For the first time in three years, my day has been struck by change. Every morning, I’m awoken by my alarm at 6:45 am. I then shower, brush my teeth, and eat a bowl of whole grain cereal while watching The Today Show before sitting down to write.


This morning was different.


Today, I woke up 30 minutes before my alarm, and though I lost sleep, I felt wide awake. For a moment, I wondered why. Then I remembered. When I did, I bolted upright into a world of suspense.


“I’m supposed to meet that girl. In less than two hours. Shit.”


I shot out of bed and raced through my morning routine, completely skipping over The Today Show. Once I was ready, I stood in front of the mirror, combing and recombing my hair, situating my collar, and even questioning my shoelaces. Must’ve stood there for at least 15 minutes before I said, “What the hell,” and left.

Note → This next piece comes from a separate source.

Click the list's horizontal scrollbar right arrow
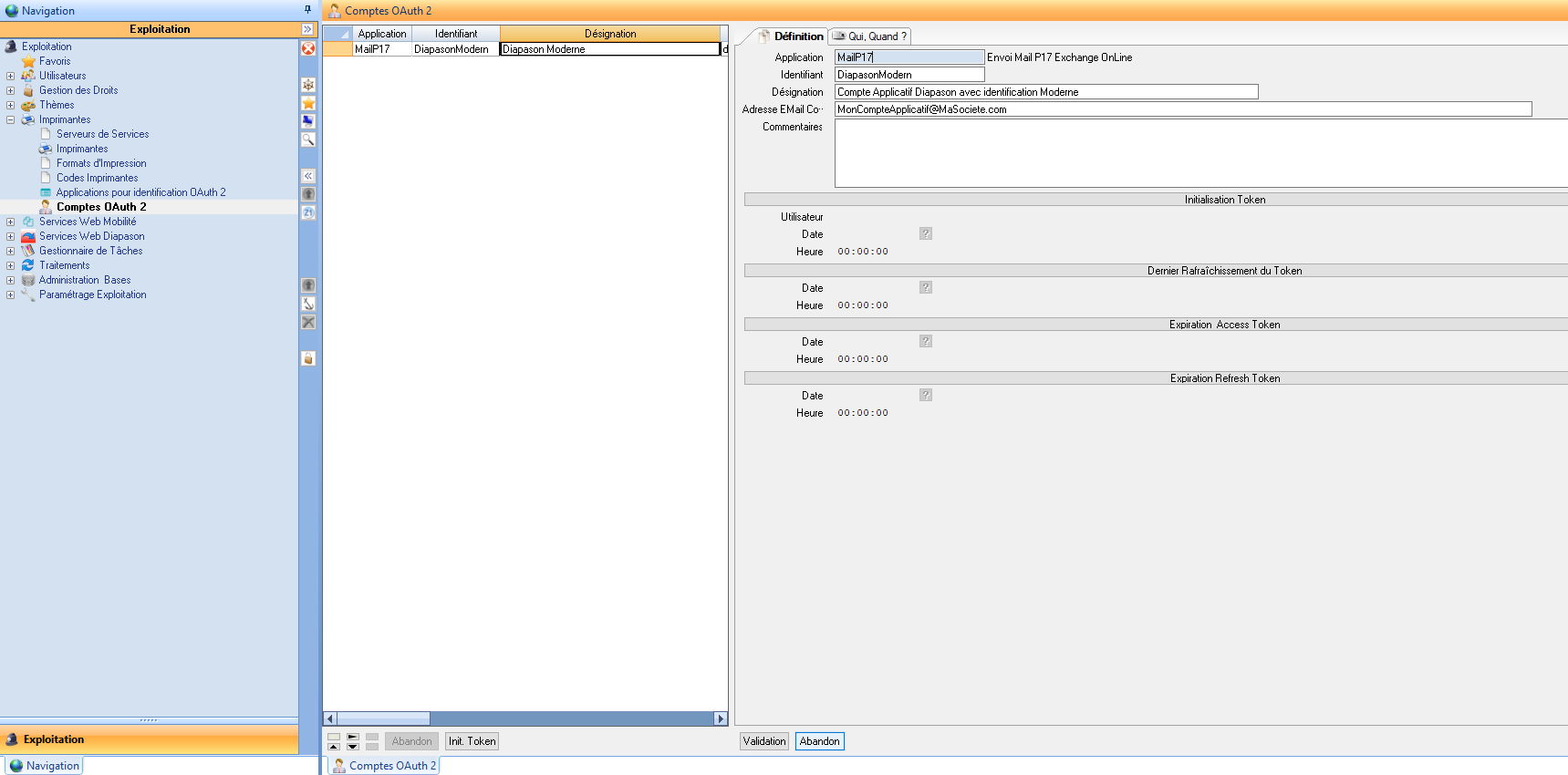1568x775 pixels. coord(721,718)
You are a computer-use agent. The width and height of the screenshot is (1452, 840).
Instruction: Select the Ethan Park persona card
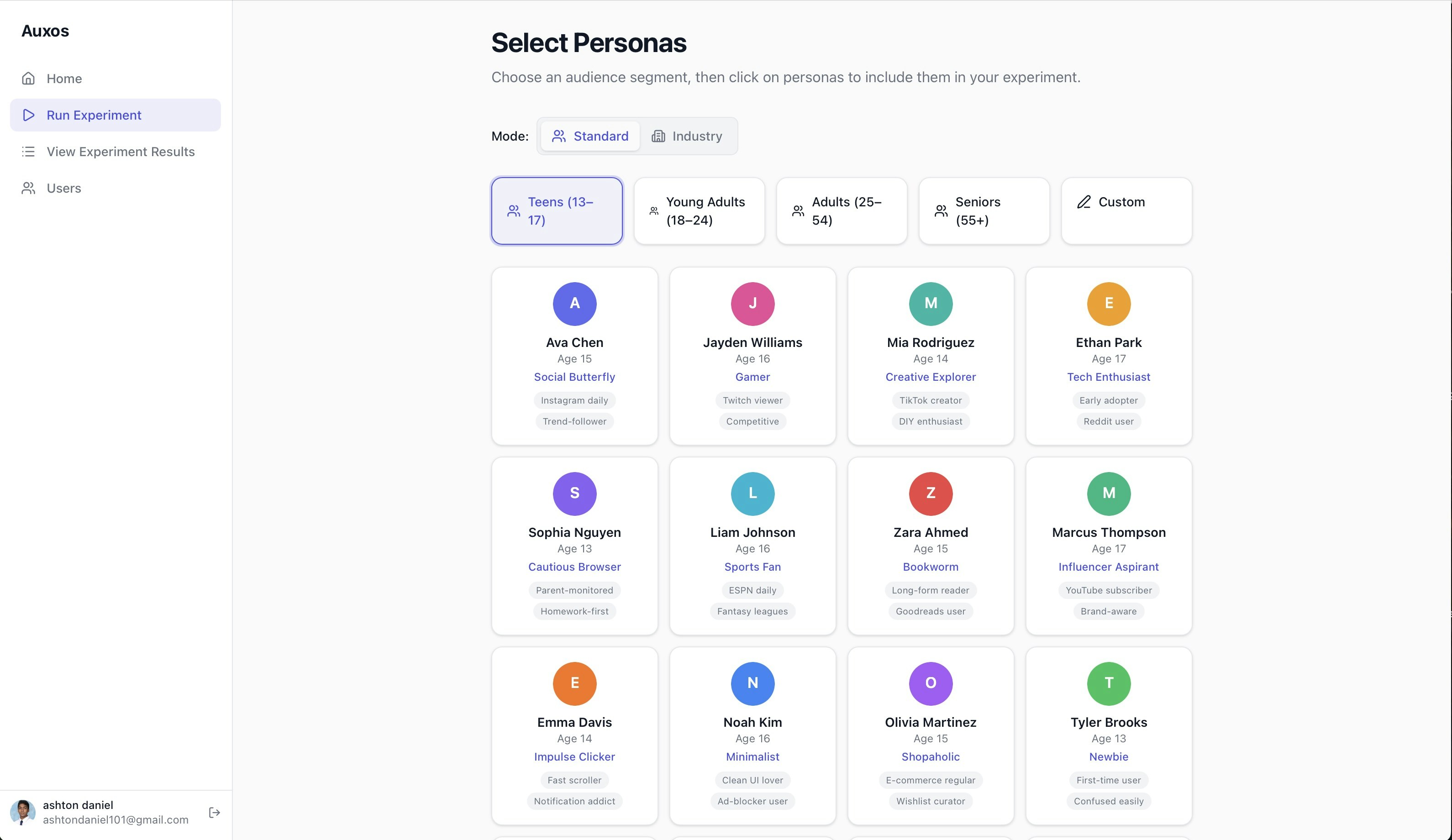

As I pulled into the parking lot at the beach, my palms were beginning to sweat. It took a minute, but I finally let myself admit that I was nervous. I didn’t know why, though. It didn’t make sense. She was just some random girl. A stranger. So why did it matter?


With weak knees and jittery hands, I went back to that same spot on the beach, then I sat in the sand, and waited. It was hard trying not to look around for her. With a pen from my pocket, I jotted down some story ideas onto a napkin to keep myself busy.


But as the tide rose, so too did the sun.


After a while, I thought, Maybe I’m supposed to meet her in the parking lot. But when I went back, she wasn’t there either.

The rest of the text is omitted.